Every now and again we get some fascinating contributions from the Biznews community. The mailbox feature is one of the avenues we use to give the audience a voice. And below is another interesting take from Paul Trewhela on the current conflict between Finance Minister Pravin Gordhan and President Jacob Zuma. And while the two have apparently made peace, Trewhela says the party has not seen such conflict within the ANC’s structure since the leaders of Umkhonto we Sizwe (MK) returned legally to South Africa from exile in 1990. He says a first-rate political conflict has opened up inside the ANC between two top-level former MK operatives. – Stuart Lowman
By Paul Trewhela
For the first time since the leaders of Umkhonto we Sizwe (MK) returned legally to South Africa from exile in 1990 – Jacob Zuma among the earliest of them – a first-rate political conflict has opened up inside the ANC between top-level former MK operatives.
That is the significance of the major rift within the Zuma government between President Zuma and his former subordinate within MK’s Operation Vula in KwaZulu-Natal in the late 1980s and into mid-1990: the former head of the South African Revenue Service and current Minister of Finance, Pravin Gordhan.

Given that this conflict relates to South Africa’s worsened credit rating with international credit agencies and Zuma’s perceived incapacity as head of government, this is potentially a more profound conflict within the ANC than the struggle for supremacy between Zuma and former president Thabo Mbeki ahead of the ANC national conference at Polokwane in December 2007 which decided the issue in favour of Zuma.

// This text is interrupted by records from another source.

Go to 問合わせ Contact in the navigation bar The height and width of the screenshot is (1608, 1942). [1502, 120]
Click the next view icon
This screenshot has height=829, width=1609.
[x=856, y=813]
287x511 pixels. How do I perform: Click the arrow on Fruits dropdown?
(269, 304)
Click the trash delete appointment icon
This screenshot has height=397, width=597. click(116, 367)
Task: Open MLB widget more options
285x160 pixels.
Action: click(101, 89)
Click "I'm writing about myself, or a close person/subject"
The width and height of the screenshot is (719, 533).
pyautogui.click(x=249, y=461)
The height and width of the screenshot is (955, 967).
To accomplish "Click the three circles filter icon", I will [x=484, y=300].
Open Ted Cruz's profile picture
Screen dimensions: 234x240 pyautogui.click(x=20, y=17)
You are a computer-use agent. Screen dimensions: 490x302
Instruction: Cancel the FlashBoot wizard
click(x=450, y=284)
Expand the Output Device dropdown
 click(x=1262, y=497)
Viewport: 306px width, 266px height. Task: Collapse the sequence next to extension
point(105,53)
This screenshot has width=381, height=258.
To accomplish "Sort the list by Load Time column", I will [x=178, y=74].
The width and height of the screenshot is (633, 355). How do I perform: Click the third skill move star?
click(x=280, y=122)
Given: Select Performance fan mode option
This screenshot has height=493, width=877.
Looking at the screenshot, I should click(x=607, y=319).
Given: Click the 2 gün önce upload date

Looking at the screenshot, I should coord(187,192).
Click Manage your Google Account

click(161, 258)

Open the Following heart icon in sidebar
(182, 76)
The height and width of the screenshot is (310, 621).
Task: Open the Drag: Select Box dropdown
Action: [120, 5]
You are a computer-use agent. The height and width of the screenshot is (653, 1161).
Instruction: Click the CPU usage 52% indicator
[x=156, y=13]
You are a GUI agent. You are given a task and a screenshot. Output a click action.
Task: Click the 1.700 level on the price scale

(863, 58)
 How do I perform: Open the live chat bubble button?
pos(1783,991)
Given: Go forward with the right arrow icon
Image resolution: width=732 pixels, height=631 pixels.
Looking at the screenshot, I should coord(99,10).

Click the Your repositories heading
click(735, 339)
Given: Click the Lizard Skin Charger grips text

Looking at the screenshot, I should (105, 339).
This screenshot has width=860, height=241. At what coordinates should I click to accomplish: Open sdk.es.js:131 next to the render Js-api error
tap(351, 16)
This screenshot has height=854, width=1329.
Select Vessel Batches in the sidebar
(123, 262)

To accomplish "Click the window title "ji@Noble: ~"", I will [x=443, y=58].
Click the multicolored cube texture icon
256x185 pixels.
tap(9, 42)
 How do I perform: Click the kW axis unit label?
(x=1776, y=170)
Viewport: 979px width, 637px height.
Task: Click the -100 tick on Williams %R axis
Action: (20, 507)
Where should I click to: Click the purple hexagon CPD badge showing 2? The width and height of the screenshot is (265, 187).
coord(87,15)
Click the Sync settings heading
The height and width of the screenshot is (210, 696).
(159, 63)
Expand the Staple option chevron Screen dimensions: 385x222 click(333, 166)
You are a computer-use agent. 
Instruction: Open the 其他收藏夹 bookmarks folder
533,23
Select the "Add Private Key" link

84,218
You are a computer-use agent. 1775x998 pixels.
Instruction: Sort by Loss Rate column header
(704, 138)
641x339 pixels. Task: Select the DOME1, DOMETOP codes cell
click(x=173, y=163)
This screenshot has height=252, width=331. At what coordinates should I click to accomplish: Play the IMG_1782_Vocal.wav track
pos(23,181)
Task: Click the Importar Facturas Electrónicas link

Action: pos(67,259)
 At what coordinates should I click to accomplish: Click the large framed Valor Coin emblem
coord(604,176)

Mbeki was never a leader or a significant member of MK. By contrast, Gordhan took the risk of active membership of MK in KwaZulu-Natal while Zuma was co-director of the ANC security department, Mbokodo, in exile in Lusaka, Zambia.
The conflict between Gordhan and Zuma over South Africa’s economic mismanagement therefore takes the form of a conflict between ANC members themselves, grounded in the ANC’s political support base among MK from exile and within the country.
The Daily Maverick article by Ranjeni Munusamy should be taken seriously, given Ms Munusamy’s previous career as a journalist in KwaZulu-Natal and as moderator of the Friends of Jacob Zuma website during the period of his prosecutions for rape and corruption in 2005, under the Mbeki government.
As she wrote in 2012, South Africa is now “crippled with internal strife under Zuma’s presidency. Corruption and the manipulation of government tenders has made ANC membership a swear word. The abuse of state resources to fight political battles, the thing Zuma so loathed during Mbeki’s presidency, is now evident on his watch.”